Sunday, February 26, 2012

Taos Tea Milonga


               Finally, after months and months of milongas with too many guys and gender-balanced crowds, I hit a milonga that’s 3-to-1 in favor of the guys! What a weekend! Albuquerque on Friday and Saturday, then Taos on Sunday. I drove 530 miles and didn’t have much time for writing but the scenery was worth the sacrifice.
               Lloyd Shaw’s and Milonga de las Puertas were both excellent on Saturday. I practica’d at practica(Lloyd’s), with several tangueras, which was real nice. The practica also made the milonga at de las Puertas even better because several of the girls at Lloyd’s were at the milonga.
               To top it off, I even met a real live director/writer of a movie soon to be released and didn’t trip all over myself trying to get her to read my book. Maybe I should have but things are going real well and I’m just enjoying life now that the pain from my dental work has subsided. Also, I’m enjoying this blog and looking forward to the day when I get a new work assignment, hopefully in a big city with lots of tango:-)
               I debated all day Saturday whether to make the drive to Taos. It is 128 miles from ABQ to Taos and another 211 miles to Farmington from there. The road from Taos to Farmington, Rt. 64, crosses mountain passes over 8000 feet and I worried about snow cover. Finally, a tanguera I danced with at de las Puertas, told me the skill level was high but gender balance was 12 girls to 4 guys….what? I’m going! It’s funny the way she said that, like that was a bad thing. I guess for her, it is, because ABQ tango events always have 3 or 4 extra guys.
               Guys, that whole story about dancing being rooms of women and no men is a crock, perpetrated, I believe now, by women. They’re a lot smarter than we give them credit for. Once again, I admit my knowledge about the opposite sex constantly decreases the more I learn about them, Oy!
               Now, onto Taos. Guys, pay attention because this is like a AAA guide for single tangueros looking for great milongas to attend. You might be able to fly into Taos but then you’d miss the drive up there from Santa Fe. The scenery is fantastic! The Rio Grande snakes along beside the road until it eventually disappears into a deep canyon, much like the Grand Canyon on a smaller scale.
               Arriving in Taos, you’ll notice the mountains are very, very big. Stop and look behind you because you’ll see that the mountains are all around. Leaving Taos for Farmington was more spectacular, if you can believe it, and the panorama made the long drive home quite enjoyable.
               Finally, I arrived at Taos Tango Studio for the Sunday Taos Tea Milonga from 1-5 p.m. (Contact: taostango@gmail.com, 575-613-0287. Taos Tango Studio 1337 Gusdorf St., Taos, NM 87571; no website, sorry). This does not appear to be a regular event, so I think I lucked out.

→ **Required work**
Continue the blog post about the Taos Tea Milonga from the sentence ending "so I think I lucked out." The material after this point is separate from the blog post and unrelated to it.

→ **Given information**
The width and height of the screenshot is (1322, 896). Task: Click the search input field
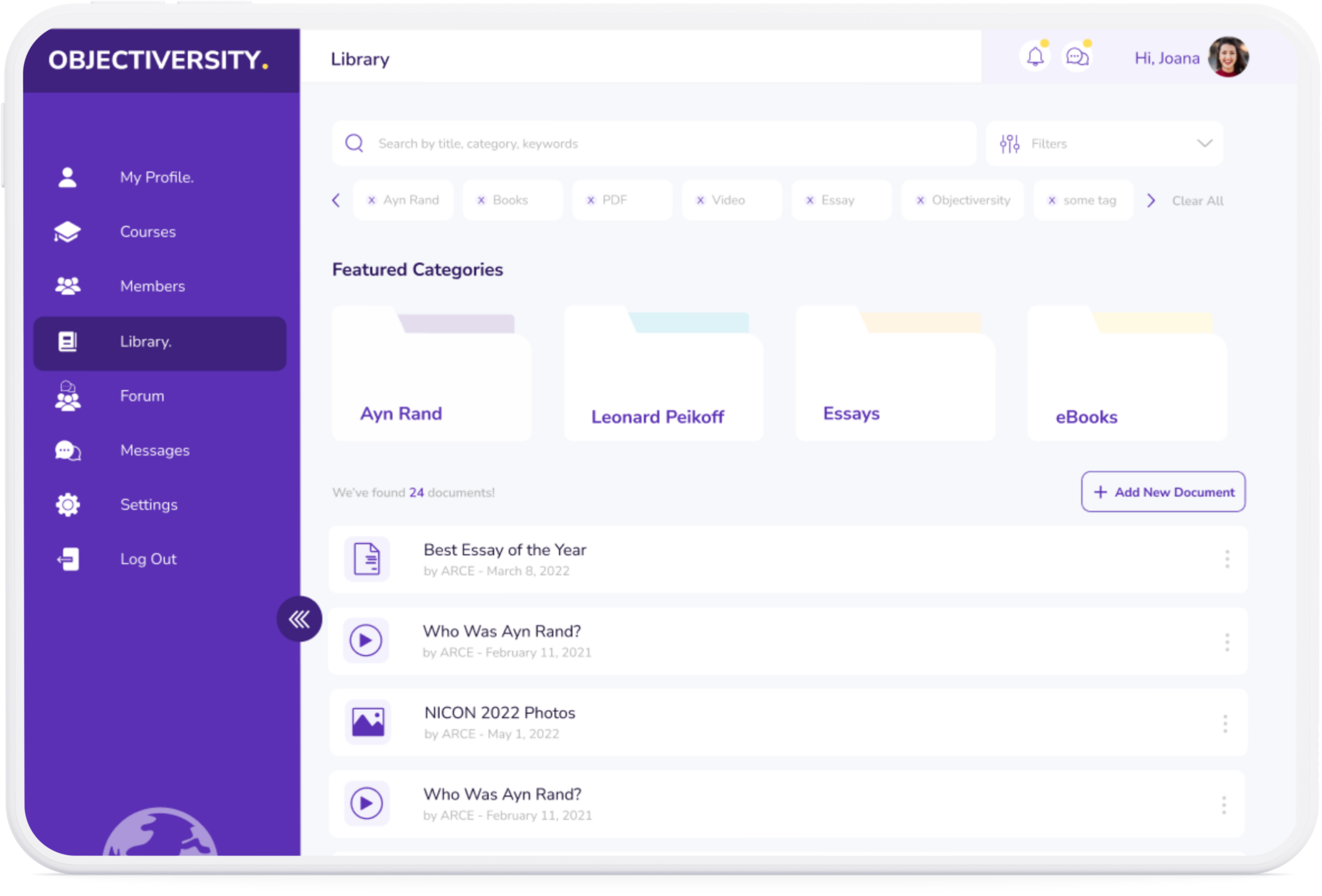[x=654, y=144]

→ **Task result**
               The studio is not big but it is big enough. The floor is composite but looks like walnut and must be floating because it was very easy on my feet. Also, the patina is perfect and leading many pivots was not hard on my knees, which has become a concern, lately. The more friction on the floor’s surface, the more wear-and-tear my knee joints suffer. However, too slippery is not good either and this floor was just right, like Goldilock’s bed and porridge.
               There were only five women there when I walked in. A lady introduced me to some people but I can’t remember any of that. I put my shoes on and began at the end of the bench. The first lady I danced with was incredible. She’d lived and tangoed in NYC and it showed. She was well-versed in the fundamentals and an excellent follower. We danced and talked like old friends. We talked about Dance Manhattan and La Nacional. She picked up on all my leads…it was amazing, gratifying and liberating. I hadn’t danced with a woman like this in a long time and it felt good to see what we could do together.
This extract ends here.